Playwright: Lee Blessing
At: Apple Tree Theatre,
595 Elm Place in Highland Park
Phone: 847-432-4335; $35-$45
Runs through: July 16
BY MARY SHEN BARNIDGE
In 1916, the fourth-place New York Giants suddenly rallied to win a mind-boggling 26 consecutive games, setting a record unsurpassed to this day. This occurrence offers playwright Lee Blessing his solution to the recurring problem faced by all playwrights, to wit: how to stop his personae from walking out of the story when the atmosphere gets uncomfortable.
Our locale is an unnamed city where, 30 years earlier, a young umpire and a younger would-be teacher shared part of a night in a hotel. Ryland Davis, the result of that brief union, has now come searching for his father and his roots. Omar Carlyle, believing this post-adolescent waif to be the charm inspiring his home team's winning streak, acknowledges Ryland as his son and consents to recount the secrets of their progenitors. But are the crafty sire's revelations accurate, or are they a Scheherazade-like ploy to keep the desperate lad by his side until the baseball season ends?
The more important question is whether Blessing can keep US occupied until his father-and-sons play achieves its pre-ordained resolution. To be sure, his plot pitches a number of provocative curveballs, for the distinctions between fact and myth; experience and wishful thinking; and recollection and confabulation are eternally doomed to obscurity by the sorry realization that NO person can ever know the whole truth of his or her lineage.
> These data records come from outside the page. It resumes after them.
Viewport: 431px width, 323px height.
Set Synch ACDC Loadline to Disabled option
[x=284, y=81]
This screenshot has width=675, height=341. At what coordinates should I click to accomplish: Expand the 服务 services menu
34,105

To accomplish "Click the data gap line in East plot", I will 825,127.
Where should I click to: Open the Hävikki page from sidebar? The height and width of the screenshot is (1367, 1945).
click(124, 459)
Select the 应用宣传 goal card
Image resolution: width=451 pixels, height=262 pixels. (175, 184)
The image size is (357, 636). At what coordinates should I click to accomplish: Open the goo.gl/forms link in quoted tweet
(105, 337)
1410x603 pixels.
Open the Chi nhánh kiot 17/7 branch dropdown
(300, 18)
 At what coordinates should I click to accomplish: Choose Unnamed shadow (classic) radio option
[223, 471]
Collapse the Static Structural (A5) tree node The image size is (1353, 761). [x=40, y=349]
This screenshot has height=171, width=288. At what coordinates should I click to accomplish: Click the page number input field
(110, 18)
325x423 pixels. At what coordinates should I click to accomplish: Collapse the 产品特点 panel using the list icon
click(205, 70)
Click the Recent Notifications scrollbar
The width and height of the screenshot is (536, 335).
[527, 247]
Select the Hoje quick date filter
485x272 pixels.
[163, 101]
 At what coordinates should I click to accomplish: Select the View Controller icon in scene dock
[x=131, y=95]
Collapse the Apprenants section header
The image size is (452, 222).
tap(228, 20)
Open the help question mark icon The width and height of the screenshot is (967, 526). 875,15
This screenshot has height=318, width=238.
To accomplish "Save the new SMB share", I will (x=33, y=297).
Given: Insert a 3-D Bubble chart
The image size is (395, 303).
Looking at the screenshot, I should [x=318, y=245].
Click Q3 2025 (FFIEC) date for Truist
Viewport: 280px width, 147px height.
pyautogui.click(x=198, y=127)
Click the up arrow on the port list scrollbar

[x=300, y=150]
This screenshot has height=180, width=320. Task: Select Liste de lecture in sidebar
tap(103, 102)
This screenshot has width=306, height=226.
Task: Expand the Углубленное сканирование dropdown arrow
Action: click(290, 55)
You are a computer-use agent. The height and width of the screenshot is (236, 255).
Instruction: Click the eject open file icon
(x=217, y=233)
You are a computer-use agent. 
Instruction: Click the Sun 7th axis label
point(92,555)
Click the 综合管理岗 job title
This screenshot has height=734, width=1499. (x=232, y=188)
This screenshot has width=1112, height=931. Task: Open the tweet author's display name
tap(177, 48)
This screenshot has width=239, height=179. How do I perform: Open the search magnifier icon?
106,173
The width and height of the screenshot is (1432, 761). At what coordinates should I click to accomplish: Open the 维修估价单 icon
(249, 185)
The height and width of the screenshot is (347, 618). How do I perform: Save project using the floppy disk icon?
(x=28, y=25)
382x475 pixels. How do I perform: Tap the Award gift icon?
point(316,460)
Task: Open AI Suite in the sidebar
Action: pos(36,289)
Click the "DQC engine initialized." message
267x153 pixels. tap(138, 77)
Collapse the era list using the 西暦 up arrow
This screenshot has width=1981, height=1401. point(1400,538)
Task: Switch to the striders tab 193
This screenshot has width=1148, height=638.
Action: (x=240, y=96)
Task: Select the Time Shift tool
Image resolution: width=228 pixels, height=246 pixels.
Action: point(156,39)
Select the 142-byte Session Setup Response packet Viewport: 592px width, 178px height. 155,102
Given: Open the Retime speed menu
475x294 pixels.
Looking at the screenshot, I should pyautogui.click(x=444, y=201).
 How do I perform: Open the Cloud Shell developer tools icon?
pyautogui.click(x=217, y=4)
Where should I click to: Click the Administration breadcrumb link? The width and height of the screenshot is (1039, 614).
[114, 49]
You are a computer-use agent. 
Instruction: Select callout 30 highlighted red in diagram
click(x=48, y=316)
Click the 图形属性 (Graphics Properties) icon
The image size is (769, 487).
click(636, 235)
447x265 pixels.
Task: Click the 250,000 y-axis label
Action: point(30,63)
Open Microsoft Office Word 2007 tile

And while we congratulate ourselves on guessing Carlyle's strategy and smugly note his tactical moves, another thrower is warming up in left field to take advantage of our misdirection.
None of this would make any difference if Robert Breuler did not make Carlyle a character so cozy and congenial that we warm to him immediately, even as we recognize his less-charming real-life counterpart in the daytime gaffers, nursing tap beers at the sports bars. Matthew Brumlow's Ryland is also a familiar figure in our modern society, his anomie expressed in the impatience petulance of a disillusioned child not yet ready to accept disappointment. Blessing's always-articulate dialogue provides them the fuel with which to generate a chemistry that softens the baselines of this well-worn genre, bringing us home safe and satisfied.